CERN investigating fake human sacrifice video filmed at HQ

19 Aug 2016

CERN, one of the leading scientific organisations on the planet, is having to come to terms with the fact a fake human sacrifice was performed and videoed at its base in Switzerland.

While we’re now well used to hearing stories of the strange and wonderful emerging from within CERN and its Large Hadron Collider (LHC), this latest strange tale is unlike anything the organisation has had to deal with before.

In the past few days, footage has emerged that appears to show people in black cloaks and surrounded by lit torches making a fake human sacrifice in the main square of CERN’s HQ in Geneva.

This includes footage of a woman being ‘stabbed’ in front of CERN’s statue of a form of the Indian god Shiva, known as Nataraja, erected in 2004 to represent the cosmic dance of creation and destruction associated with it.

Near the end of the video, the person recording the ceremony in secret appears to let out a number of expletives before running away in fear, similar in style to scenes in classic found-footage films like The Blair Witch Project.

Warning: strong language in YouTube clip

Spoof gone awry

As to who may have been behind such a ceremony, CERN has said in an email to AFP that the likely culprits are prankster researchers who have gone a little too far with a joke.

Citing that only CERN-approved scientists can gain access to the complex, the organisation said: “CERN welcomes every year thousands of scientific users from all over the world and sometimes some of them let their humour go too far. This is what happened on this occasion.”

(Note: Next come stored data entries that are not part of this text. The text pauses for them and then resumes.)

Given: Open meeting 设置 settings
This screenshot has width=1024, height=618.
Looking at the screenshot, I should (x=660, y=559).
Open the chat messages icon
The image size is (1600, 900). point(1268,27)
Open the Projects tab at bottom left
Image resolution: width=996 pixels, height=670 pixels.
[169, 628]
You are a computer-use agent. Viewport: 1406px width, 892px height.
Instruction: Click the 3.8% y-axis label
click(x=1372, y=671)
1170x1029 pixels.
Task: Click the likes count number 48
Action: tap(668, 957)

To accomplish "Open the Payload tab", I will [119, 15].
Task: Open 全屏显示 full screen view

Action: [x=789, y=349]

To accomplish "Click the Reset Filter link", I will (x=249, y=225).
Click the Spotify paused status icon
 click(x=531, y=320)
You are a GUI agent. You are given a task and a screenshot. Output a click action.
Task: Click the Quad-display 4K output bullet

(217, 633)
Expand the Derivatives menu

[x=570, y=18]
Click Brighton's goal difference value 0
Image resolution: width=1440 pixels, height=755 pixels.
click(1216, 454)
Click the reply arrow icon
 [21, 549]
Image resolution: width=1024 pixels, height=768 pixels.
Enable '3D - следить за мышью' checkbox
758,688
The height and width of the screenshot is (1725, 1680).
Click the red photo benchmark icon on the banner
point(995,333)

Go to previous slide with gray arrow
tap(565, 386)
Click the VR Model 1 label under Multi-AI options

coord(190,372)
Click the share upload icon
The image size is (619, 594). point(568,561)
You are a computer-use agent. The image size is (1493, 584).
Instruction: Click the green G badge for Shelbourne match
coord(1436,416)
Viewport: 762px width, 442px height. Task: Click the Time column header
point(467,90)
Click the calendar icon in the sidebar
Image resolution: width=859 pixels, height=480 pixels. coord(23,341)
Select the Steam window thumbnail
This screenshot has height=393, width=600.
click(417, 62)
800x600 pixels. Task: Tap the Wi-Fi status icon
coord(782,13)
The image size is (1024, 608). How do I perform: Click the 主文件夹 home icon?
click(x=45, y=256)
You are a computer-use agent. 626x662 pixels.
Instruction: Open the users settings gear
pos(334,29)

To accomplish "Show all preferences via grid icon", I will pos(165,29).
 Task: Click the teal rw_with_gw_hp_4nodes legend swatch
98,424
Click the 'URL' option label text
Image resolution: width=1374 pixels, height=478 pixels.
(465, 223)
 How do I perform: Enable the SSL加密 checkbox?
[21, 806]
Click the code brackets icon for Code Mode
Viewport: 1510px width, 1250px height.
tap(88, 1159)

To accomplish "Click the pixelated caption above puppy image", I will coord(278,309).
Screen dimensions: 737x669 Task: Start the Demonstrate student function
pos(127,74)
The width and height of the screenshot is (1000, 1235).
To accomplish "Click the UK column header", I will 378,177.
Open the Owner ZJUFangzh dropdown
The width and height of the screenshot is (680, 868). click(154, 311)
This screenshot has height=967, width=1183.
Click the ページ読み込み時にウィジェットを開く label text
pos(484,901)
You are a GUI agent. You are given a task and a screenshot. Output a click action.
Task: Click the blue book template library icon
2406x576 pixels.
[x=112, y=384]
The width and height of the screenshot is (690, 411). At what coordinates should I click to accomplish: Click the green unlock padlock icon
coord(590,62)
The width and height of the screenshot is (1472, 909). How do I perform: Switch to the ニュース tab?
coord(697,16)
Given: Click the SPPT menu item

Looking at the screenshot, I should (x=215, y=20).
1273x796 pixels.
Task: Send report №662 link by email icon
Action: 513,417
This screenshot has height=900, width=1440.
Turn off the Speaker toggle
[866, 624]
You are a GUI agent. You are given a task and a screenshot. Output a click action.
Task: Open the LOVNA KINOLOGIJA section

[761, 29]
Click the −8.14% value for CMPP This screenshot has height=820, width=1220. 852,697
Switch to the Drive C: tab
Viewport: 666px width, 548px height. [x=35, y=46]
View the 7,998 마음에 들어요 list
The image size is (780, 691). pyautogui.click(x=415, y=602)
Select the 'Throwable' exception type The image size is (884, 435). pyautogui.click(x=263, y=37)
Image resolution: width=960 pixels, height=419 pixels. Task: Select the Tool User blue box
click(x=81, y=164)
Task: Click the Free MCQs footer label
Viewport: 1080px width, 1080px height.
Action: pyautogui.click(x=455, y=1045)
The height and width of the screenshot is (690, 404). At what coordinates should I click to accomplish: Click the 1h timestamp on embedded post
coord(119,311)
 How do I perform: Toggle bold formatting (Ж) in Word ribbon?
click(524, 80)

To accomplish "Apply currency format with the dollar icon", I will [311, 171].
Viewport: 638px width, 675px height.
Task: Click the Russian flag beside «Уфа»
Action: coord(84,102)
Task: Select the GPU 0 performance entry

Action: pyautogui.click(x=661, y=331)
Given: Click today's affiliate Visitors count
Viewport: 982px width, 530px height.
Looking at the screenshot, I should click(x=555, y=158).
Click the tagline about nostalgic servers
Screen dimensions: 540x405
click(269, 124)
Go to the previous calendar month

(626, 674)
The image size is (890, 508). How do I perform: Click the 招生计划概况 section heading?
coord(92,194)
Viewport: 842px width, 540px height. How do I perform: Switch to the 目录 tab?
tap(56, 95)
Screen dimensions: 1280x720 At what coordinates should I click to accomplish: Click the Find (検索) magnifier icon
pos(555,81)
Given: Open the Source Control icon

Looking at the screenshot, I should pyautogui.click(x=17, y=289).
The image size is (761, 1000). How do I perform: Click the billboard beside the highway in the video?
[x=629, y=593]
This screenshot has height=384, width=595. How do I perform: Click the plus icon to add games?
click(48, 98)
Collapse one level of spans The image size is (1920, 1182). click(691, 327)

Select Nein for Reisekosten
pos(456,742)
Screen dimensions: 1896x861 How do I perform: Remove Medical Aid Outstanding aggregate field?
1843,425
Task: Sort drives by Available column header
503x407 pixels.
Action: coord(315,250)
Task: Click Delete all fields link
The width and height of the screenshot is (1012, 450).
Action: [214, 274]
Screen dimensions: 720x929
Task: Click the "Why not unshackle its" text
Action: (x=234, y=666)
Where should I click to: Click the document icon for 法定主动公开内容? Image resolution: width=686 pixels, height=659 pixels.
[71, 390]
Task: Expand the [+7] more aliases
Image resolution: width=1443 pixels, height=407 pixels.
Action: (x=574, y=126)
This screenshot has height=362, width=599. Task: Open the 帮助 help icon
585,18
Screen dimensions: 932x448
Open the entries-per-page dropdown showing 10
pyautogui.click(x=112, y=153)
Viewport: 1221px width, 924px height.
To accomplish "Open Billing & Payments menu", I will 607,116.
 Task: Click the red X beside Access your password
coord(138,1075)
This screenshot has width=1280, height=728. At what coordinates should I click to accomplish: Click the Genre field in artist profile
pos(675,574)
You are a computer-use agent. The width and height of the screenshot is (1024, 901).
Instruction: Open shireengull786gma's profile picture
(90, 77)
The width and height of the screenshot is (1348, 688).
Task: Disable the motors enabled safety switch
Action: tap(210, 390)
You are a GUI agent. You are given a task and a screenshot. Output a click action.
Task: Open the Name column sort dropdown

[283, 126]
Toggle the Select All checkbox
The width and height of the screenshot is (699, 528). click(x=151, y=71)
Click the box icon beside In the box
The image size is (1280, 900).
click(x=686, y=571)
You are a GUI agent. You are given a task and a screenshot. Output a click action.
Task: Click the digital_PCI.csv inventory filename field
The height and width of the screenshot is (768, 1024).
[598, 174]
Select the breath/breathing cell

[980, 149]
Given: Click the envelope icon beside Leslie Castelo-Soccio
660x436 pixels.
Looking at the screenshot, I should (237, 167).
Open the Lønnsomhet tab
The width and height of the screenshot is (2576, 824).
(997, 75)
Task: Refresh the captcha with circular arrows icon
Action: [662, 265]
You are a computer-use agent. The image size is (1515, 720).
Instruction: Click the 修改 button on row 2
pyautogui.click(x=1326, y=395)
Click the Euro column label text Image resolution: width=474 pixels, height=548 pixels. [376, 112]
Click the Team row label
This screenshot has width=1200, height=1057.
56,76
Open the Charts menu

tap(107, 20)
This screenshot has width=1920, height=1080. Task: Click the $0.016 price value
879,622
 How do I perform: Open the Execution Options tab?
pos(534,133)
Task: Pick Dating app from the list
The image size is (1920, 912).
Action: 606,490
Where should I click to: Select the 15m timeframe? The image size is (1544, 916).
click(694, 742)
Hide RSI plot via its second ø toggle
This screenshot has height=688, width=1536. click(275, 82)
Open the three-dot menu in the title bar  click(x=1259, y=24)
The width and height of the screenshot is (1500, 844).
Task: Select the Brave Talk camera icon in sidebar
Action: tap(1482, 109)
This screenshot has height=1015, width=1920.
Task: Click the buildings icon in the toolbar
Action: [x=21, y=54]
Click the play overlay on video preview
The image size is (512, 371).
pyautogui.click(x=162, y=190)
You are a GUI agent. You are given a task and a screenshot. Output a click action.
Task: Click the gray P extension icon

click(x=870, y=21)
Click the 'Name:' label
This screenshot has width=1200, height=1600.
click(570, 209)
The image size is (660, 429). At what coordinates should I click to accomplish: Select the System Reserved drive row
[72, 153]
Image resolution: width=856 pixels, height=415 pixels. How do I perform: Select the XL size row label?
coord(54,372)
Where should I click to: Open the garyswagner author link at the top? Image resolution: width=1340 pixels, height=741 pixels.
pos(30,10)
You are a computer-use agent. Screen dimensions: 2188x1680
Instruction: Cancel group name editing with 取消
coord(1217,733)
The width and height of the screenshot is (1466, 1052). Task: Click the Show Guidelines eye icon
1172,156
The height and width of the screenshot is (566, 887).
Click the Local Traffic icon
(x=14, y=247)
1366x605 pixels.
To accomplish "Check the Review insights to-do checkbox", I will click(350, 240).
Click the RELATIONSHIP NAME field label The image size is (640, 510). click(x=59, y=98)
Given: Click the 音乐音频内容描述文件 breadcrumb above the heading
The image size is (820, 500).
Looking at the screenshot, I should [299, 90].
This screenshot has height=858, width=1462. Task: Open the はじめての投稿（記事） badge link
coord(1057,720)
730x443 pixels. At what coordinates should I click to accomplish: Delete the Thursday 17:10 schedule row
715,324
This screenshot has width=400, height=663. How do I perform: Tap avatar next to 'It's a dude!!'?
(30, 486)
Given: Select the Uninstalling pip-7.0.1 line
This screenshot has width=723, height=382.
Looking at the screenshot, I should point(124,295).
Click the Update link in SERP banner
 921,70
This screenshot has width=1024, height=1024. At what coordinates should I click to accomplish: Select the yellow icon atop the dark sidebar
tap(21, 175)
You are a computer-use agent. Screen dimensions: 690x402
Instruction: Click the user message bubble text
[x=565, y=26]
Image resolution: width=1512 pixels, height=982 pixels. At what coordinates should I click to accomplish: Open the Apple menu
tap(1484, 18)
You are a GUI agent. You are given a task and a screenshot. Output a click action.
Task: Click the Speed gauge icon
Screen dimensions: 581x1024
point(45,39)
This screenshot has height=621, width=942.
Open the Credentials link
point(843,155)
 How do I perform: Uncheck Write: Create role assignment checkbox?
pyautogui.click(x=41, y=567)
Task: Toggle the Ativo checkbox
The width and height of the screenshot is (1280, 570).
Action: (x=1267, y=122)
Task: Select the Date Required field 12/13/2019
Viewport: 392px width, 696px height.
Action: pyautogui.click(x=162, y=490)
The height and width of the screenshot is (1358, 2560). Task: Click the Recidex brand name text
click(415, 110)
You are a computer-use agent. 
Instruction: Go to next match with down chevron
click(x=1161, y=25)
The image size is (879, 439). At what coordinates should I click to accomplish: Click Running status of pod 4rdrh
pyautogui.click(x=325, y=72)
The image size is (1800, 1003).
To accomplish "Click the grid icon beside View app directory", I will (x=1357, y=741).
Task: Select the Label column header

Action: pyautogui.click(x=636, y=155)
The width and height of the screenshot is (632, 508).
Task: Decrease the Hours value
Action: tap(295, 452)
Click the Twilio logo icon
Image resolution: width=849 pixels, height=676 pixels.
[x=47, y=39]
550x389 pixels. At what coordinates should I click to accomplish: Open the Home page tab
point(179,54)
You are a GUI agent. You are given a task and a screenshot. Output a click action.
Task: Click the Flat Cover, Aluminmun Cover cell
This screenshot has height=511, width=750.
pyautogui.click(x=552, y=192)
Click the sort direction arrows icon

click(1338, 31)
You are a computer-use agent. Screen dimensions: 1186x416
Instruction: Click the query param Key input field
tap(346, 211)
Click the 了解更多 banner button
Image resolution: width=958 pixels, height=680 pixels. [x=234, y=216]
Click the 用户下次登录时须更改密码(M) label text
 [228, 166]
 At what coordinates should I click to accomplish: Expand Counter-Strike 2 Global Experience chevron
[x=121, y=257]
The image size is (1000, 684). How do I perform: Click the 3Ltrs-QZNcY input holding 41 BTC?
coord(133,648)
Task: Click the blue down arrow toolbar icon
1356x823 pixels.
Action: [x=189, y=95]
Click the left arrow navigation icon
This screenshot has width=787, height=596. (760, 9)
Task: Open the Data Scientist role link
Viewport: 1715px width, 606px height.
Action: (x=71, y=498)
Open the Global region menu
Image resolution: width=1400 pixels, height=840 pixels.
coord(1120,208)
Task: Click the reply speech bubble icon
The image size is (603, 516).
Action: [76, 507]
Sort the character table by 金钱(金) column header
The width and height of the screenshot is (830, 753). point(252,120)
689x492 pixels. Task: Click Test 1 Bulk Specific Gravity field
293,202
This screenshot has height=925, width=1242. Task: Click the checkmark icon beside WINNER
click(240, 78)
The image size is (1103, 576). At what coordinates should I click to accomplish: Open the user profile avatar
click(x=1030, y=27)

While CERN has been in contact with local police, the organisation has said it will remain an internal investigation.

With CERN regularly having to deny that its scientific work on the LHC will destroy the world or that it has any connection with the occult, such a prank has not gone down too well with its officials.

“CERN does not condone this type of spoof, which can give rise to misunderstandings about the scientific nature of our work,” it said.